The fact that this record is favourable to Hagar and yet retained in the covenant records of the tribe which became Israel, confirms its ancient origin. It was clearly recorded and kept in the tribe at a time when Hagar and Ishmael were an integral part of that tribe, and the probability must be that when Hagar returned to the tribe the covenant was immediately recorded as a part of God’s covenant with Abram, by a sympathetic scribe selected by Abram.
God Expands His Covenant With Abram Under the Sign of Circumcision and Promises Prosperity to All his Descendants and a Son to Abram (Abraham) Born of Sarai (Sarah) (16:15-17:27).
Events have gone forward and with the birth of Ishmael things have become more complicated, so Yahweh now renews His covenant with Abram, bringing in Ishmael and promising the blessing of the birth of peoples and nations through him as well, while at the same time signifying that the promised line will be through a son of Sarai. This is thus an advancement on previous covenants. But at the same time the position of Ishmael within the covenant situation is made clear. He will enjoy the blessings of the wider covenant, but the original more direct and personal covenant is with Isaac (verse 21).

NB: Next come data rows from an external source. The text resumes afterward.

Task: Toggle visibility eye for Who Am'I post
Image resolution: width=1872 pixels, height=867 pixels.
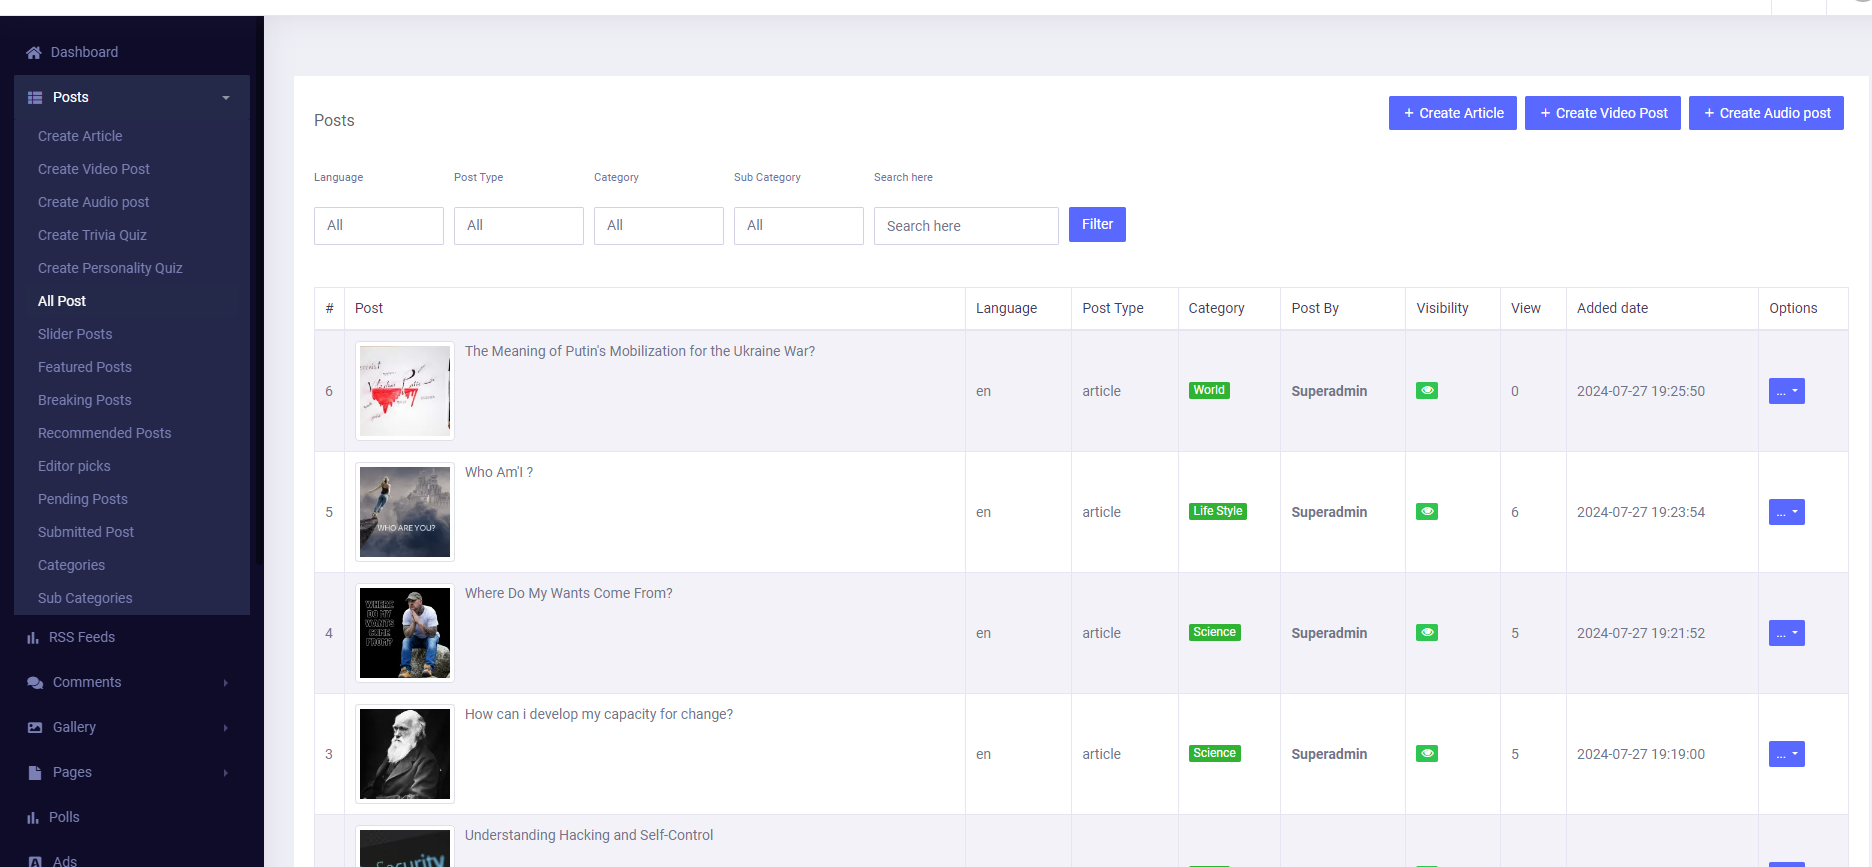Action: [1427, 512]
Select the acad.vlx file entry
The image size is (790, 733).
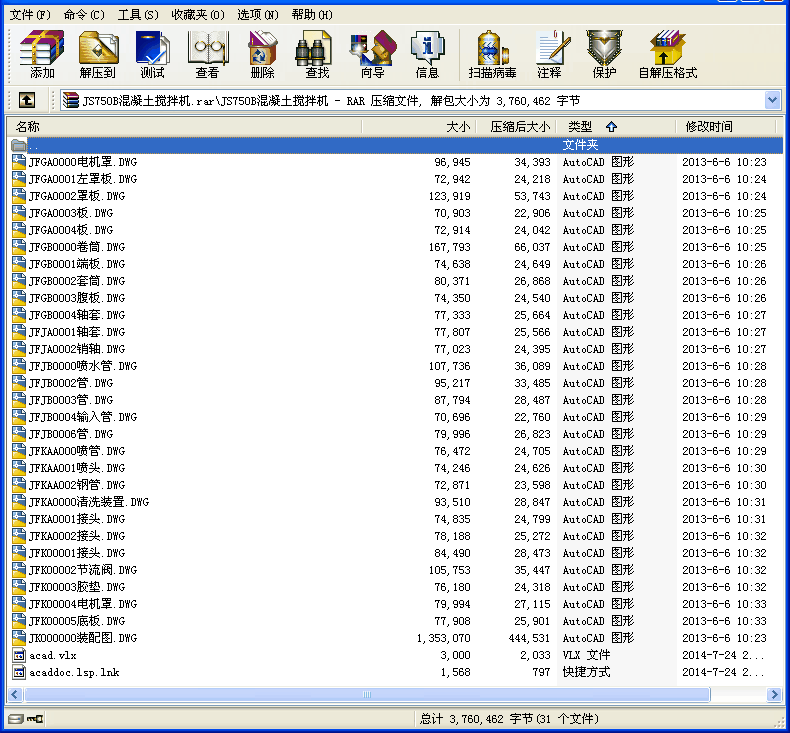coord(52,655)
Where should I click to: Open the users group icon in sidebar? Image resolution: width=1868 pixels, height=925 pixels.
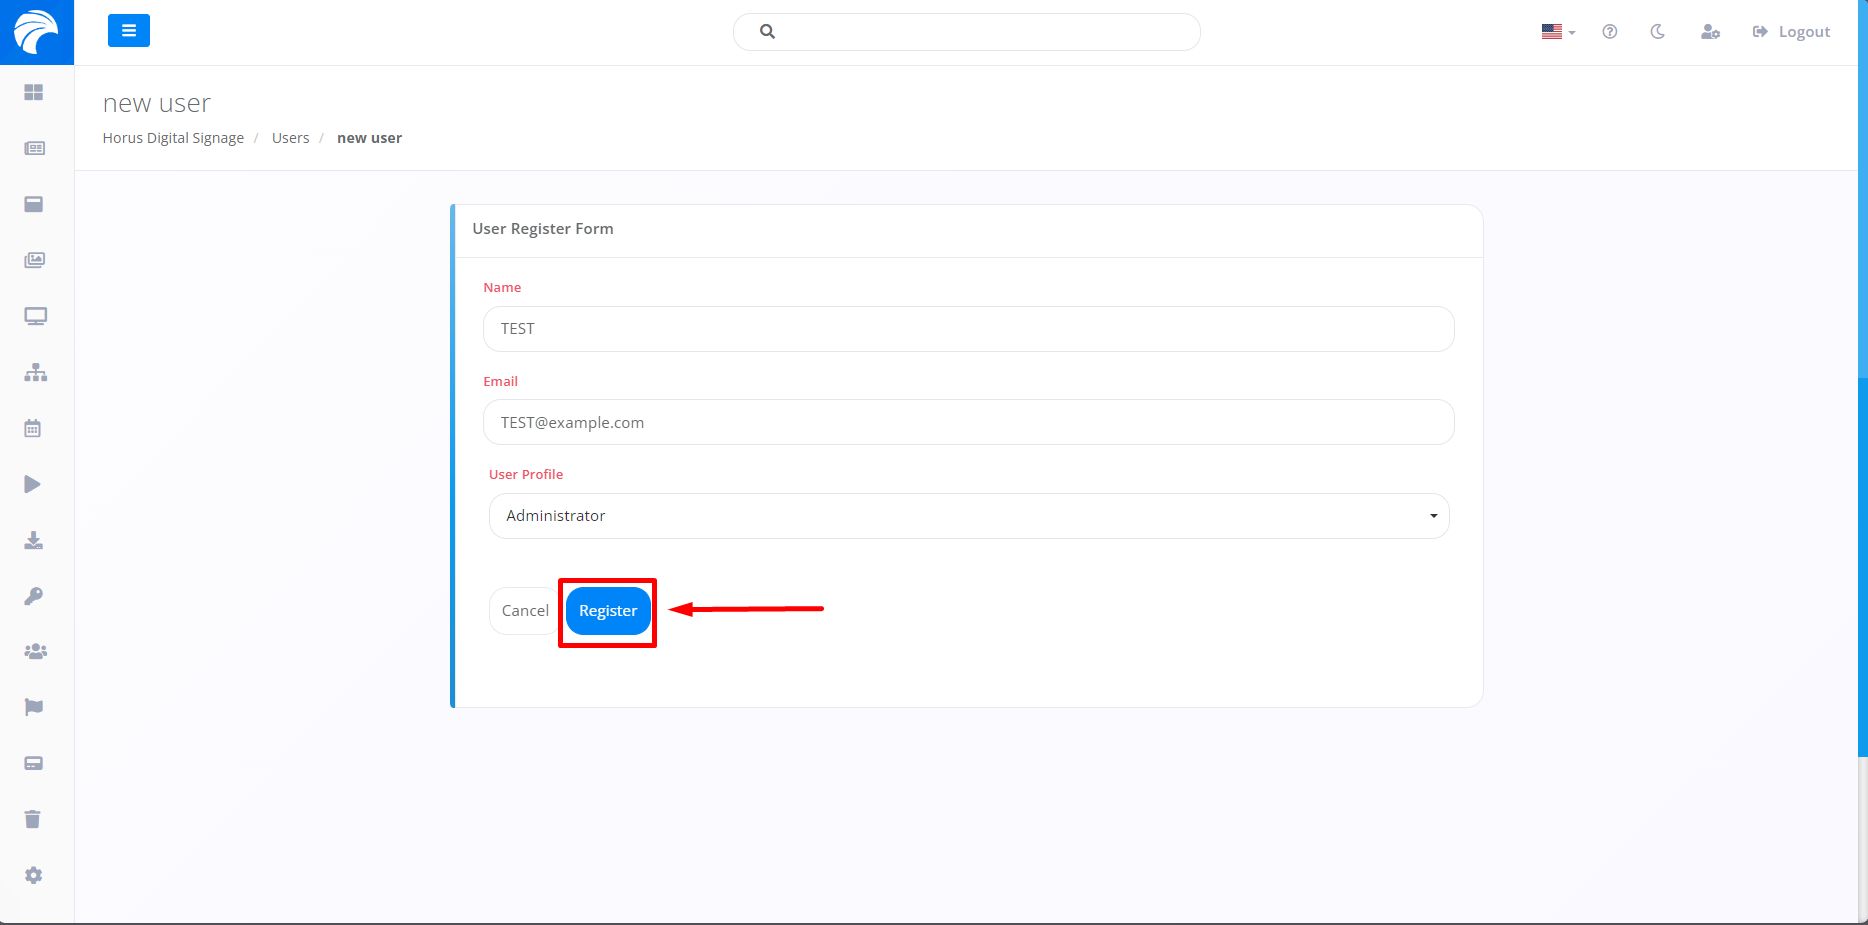(x=35, y=652)
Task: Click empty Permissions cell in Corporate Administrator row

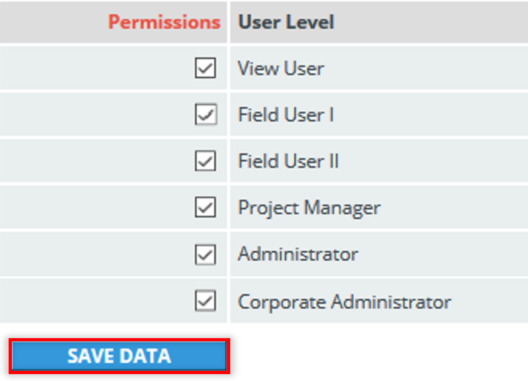Action: [98, 300]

This change in emphasis is made clear in a number of ways. Both Abram and Sarai have their names changed, a sign of a new beginning, and Yahweh speaks as ‘El Shaddai’ because He is speaking to a wider group than the original ‘chosen line’, speaking to some for whom He will not be Yahweh, the personal covenant God.
‘And Hagar bore Abram a son, and Abram called the name of his son whom Hagar bore, Ishmael. And Abram was eighty six years old when Hagar bore Ishmael to Abram.’
The end result of Sarai’s planning was the birth of a son to Abram. Now his steward was no longer his direct heir for he had a son of his own. In obedience to God’s words to Hagar (verse 11) he called his son Ishmael.
This birth took place when he was 86 years old. This figure is made up of 75 (Genesis 12:4) plus 10 (Genesis 16:3) plus the period to Ishmael’s birth. As with all numbers in Genesis it is not necessarily to be taken literally. As we have seen both the 75 and the 10 may well be expressive of ideas rather than intended as literal numbers. Thus the 86 could well be simply a composite number resulting from these two previous numbers. Its purpose here is to bring out Ishmael’s age at the birth of Isaac when compared with one hundred. (The ancients used numbers to express ideas rather than just for numerical purposes. It is questionable whether they even bothered to keep a record of age, working simply on an approximate basis. Consider how many of the ages given end either with 0, 5 or 7).